The landlord led the way back with his light into the bedroom. ‘Pay?’ says he. ‘You’ll find your score on the slate when you go downstairs. I wouldn’t have taken you in for all the money you’ve got about you, if I had known your dreaming, screeching ways beforehand. Look at the bed – where’s the cut of a knife in it? Look at the window – is the lock bursted? Look at the door (which I heard you fasten yourself) – is it broke in? A murdering woman with a knife in my house! You ought to be ashamed of yourself!’

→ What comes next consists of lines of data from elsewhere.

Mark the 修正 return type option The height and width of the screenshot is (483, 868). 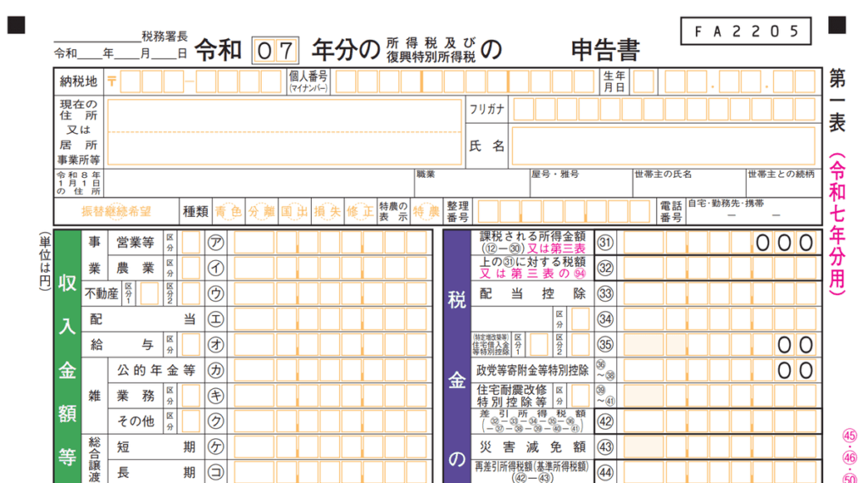360,211
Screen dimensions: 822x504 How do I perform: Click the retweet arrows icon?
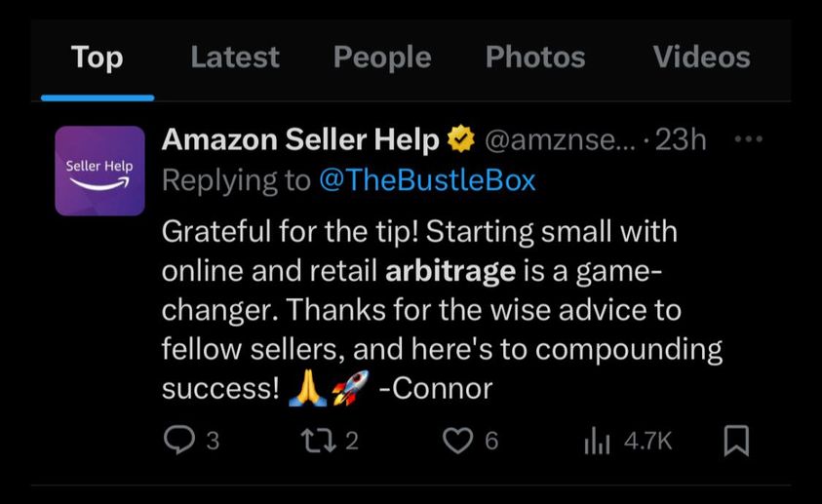click(318, 440)
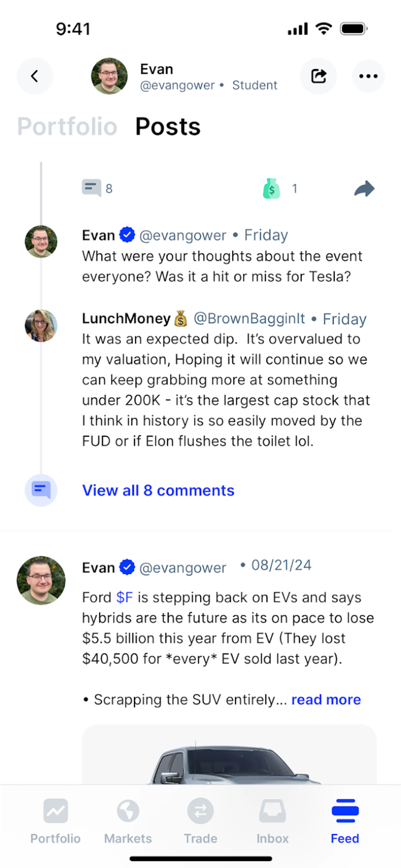
Task: Tap the back chevron button
Action: pos(35,76)
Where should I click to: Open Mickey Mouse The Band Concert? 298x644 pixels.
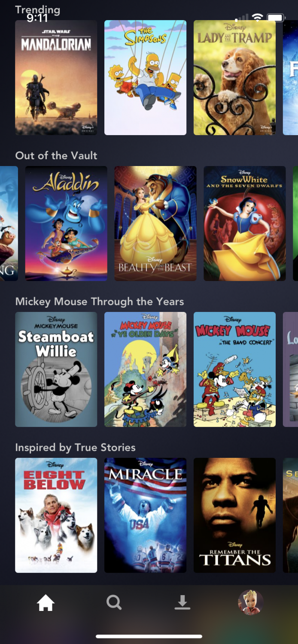tap(235, 369)
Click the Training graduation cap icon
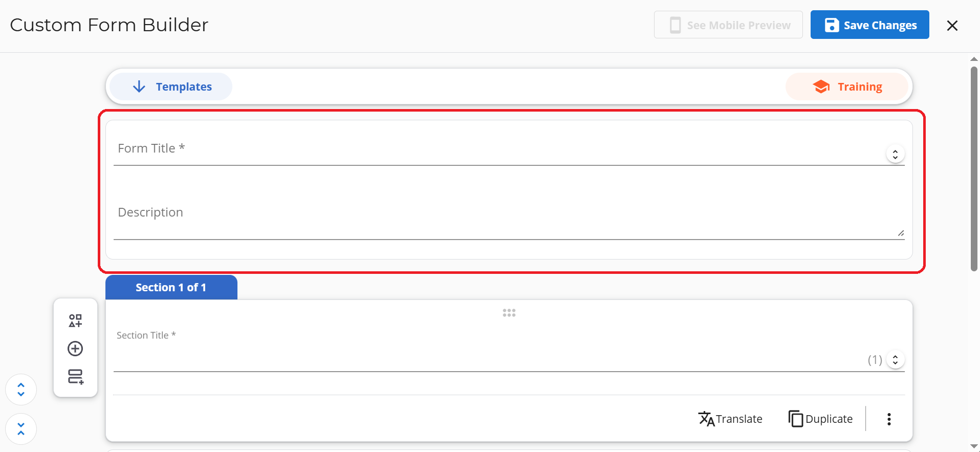 821,87

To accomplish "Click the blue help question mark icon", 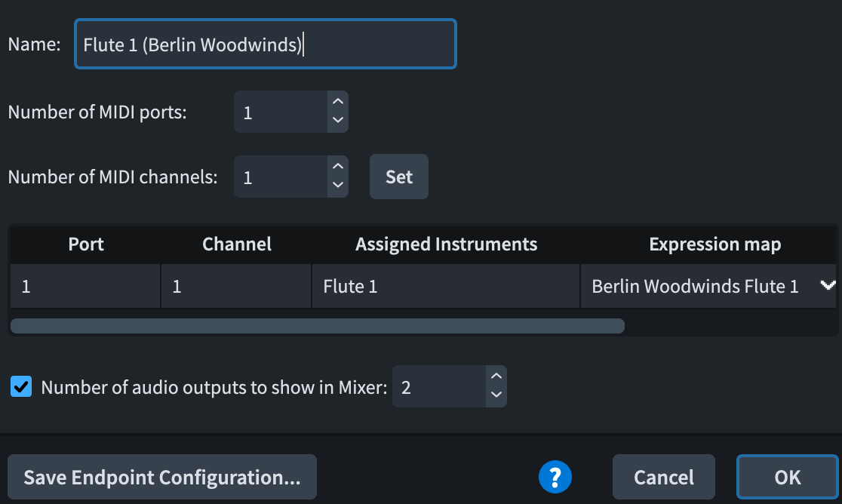I will (x=555, y=477).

My eyes followed his hand as it pointed first to the bed – then to the window – then to the door. There was no gainsaying it. The bed sheet was as sound as on the day it was made. The window was fast. The door hung on its hinges as steady as ever. I huddled my clothes on without speaking. We went downstairs together. I looked at the clock in the bar-room. The time was twenty minutes past two in the morning. I paid my bill, and the landlord let me out. The rain had ceased; but the night was dark, and the wind was bleaker than ever. Little did the darkness, or the cold, or the doubt about the way home matter to me. My mind was away from all these things. My mind was fixed on the vision in the bedroom. What had I seen trying to murder me? The creature of a dream? Or that other creature from the world beyond the grave, whom men call ghost? I could make nothing of it as I walked along in the night; I had made nothing by it by midday – when I stood at last, after many times missing my road, on the doorstep of home.

VI

My mother came out alone to welcome me back. There were no secrets between us two. I told her all that had happened, just as I have told it to you. She kept silence till I had done. And then she put a question to me.

‘What time was it, Francis, when you saw the Woman in your Dream?’

I had looked at the clock when I left the inn, and I had noticed that the hands pointed to twenty minutes past two. Allowing for the time consumed in speaking to the landlord, and in getting on my clothes, I answered that I must have first seen the Woman at two o’clock in the morning. In other words, I had not only seen her on my birthday, but at the hour of my birth.

My mother still kept silence. Lost in her own thoughts, she took me by the hand, and led me into the parlor. Her writing-desk was on the table by the fireplace. She opened it, and signed to me to take a chair by her side.

‘My son! your memory is a bad one, and mine is fast failing me. Tell me again what the Woman looked like. I want her to be as well known to both of us, years hence, as she is now.’

I obeyed; wondering what strange fancy might be working in her mind. I spoke; and she wrote the words as they fell from my lips:

‘Light gray eyes, with a droop in the left eyelid. Flaxen hair, with a golden-yellow streak in it. White arms, with a down upon them. Little, lady’s hands, with a rosy-red look about the finger nails.’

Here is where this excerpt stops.